*DATA LINES*:
>> Begin

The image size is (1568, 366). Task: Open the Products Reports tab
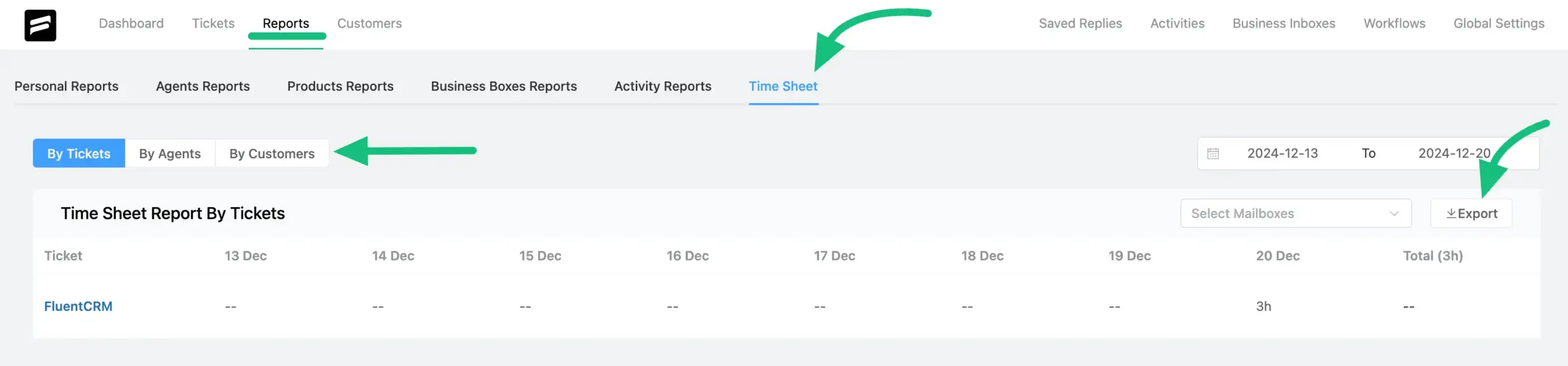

>> End
>> Begin

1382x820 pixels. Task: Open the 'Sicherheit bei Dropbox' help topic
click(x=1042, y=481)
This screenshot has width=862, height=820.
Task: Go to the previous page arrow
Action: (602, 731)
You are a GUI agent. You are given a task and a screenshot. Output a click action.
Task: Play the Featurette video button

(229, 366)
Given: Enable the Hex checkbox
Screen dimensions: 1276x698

>> End

*EXERCISE OBJECTIVE*: Identify each line of the rows above that contains the word "click", matching case exactly, and copy those lines.

*TASK ANSWER*:
click(x=1042, y=481)
You are a GUI agent. You are given a task and a screenshot. Output a click action.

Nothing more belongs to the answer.